Vivian Peralta Santana
My name is Vivian, and I am a first year Ph.D. student in the Ecology and Evolutionary Biology Program at Texas A&M. I am under the mentorship and guidance of Dr. Song. I received my B.A. in Biology at Rutgers University-Newark. I grew up in the Dominican Republic and I have loved insects ever since I was small. It was not until my undergraduate years that I discovered my passion for evolutionary biology. In my free time I like reading and learning about other sciences and organisms that pique my interest, I also love drawing.
Gil Shaulsky is a Ph.D. student in the Gabbiani Lab at Baylor College of Medicine, where he studies the neuronal processing involved in vision. He graduated from UC Berkeley with a B.S. in Chemistry before working on glutamate receptor pharmacology in the Traynelis Lab at Emory University. Currently, he is recording in-vivo neural responses to visual stimuli in Schistocerca americana., but he hopes to add other species and expand the analysis to behavior. When not in the lab, he can be found daydreaming in his garden or taking blurry pictures of Houston’s fauna.
Mehreen is a Ph.D. student in the Environmental Life Science program at Arizona State University.
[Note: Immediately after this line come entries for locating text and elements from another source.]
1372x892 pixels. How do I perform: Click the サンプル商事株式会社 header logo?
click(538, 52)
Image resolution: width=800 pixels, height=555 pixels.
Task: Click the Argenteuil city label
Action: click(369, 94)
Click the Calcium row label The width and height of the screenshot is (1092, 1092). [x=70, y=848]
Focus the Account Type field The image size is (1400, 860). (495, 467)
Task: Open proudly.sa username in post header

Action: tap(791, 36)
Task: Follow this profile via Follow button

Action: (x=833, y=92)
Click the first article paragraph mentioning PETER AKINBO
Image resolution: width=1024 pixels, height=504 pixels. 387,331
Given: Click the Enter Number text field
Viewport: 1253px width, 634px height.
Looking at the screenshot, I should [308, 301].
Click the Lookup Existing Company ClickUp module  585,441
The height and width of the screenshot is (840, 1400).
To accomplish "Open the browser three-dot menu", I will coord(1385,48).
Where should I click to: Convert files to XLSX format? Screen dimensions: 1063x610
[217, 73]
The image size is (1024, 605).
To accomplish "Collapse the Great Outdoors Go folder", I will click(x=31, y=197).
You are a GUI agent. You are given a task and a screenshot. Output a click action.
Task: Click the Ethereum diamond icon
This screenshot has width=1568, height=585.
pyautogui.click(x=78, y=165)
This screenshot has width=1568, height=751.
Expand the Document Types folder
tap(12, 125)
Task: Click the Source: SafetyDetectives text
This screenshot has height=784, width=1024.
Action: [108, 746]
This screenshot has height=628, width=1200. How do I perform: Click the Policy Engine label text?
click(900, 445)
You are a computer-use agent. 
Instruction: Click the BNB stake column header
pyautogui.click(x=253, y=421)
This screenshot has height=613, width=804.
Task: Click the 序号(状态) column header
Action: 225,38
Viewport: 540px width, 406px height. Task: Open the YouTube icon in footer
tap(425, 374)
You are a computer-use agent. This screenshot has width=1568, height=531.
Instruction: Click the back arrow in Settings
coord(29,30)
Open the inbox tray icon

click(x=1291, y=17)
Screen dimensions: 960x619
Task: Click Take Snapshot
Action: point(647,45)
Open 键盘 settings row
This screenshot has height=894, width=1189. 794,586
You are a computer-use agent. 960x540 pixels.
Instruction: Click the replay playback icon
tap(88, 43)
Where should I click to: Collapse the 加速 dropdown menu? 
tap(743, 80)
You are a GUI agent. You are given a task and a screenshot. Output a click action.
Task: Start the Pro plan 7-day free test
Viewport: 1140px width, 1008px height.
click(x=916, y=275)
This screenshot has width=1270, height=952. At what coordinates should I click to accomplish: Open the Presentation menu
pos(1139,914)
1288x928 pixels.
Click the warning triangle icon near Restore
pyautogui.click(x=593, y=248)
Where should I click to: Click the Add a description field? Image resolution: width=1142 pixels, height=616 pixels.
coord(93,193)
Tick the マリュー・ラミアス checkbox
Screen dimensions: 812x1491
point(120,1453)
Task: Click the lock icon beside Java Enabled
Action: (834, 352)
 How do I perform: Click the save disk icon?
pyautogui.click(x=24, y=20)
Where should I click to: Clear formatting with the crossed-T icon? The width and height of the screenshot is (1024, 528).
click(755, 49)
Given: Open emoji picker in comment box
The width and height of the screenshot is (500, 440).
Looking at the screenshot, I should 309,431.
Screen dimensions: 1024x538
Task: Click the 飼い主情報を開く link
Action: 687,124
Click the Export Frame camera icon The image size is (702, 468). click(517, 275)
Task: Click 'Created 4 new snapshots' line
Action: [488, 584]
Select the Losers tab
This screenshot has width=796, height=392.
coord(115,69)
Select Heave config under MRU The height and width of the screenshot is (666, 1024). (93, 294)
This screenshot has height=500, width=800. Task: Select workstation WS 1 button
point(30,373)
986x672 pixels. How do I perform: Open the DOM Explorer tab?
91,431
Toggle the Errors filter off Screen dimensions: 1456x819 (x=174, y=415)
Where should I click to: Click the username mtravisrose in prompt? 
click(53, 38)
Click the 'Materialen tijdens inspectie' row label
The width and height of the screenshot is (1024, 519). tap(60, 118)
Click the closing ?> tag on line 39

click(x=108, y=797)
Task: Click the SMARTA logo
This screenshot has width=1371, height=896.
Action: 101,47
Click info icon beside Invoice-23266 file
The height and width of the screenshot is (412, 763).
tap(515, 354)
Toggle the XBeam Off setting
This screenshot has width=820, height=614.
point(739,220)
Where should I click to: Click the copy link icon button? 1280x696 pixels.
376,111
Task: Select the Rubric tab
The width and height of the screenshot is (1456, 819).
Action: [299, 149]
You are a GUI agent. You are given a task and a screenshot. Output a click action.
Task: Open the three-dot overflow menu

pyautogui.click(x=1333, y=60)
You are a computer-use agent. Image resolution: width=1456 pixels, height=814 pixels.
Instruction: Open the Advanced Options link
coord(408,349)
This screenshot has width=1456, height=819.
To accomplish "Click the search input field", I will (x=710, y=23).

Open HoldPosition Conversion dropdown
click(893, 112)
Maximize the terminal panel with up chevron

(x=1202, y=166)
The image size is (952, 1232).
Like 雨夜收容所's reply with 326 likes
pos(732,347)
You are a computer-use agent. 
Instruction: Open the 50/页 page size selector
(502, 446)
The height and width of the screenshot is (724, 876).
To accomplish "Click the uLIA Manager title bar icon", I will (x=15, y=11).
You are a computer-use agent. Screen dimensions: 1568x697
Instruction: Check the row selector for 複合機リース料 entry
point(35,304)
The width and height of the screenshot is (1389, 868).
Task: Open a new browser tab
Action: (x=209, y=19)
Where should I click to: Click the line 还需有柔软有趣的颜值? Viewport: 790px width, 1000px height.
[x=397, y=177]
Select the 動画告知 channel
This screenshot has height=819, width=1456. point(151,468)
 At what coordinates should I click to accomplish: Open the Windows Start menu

She is an international student from Pakistan. While growing up, she experienced the suffering imparted by locust outbreaks in her village in Pakistan, inspiring her to study locusts. She came to the U.S. to pursue her dream of college education. She completed a B.S. in Biochemistry with major honors from Indiana University. She is driven to address the problem of food scarcity caused due to locust outbreaks in Pakistan and around the world!
Maéva Techer joined the BPRI as a Postdoctoral Researcher and is currently based in the Entomology department of Texas A&M. She completed a Ph.D. in Population Genetics at the University of Reunion Island where she grew up. She studied genomics during her postdoc at the Okinawa Institute of Science and Technology in Japan. Her research seeks to understand how species and populations rapidly respond and adapt to environmental changes by generating and maintaining phenotypic plasticity and genetic diversity.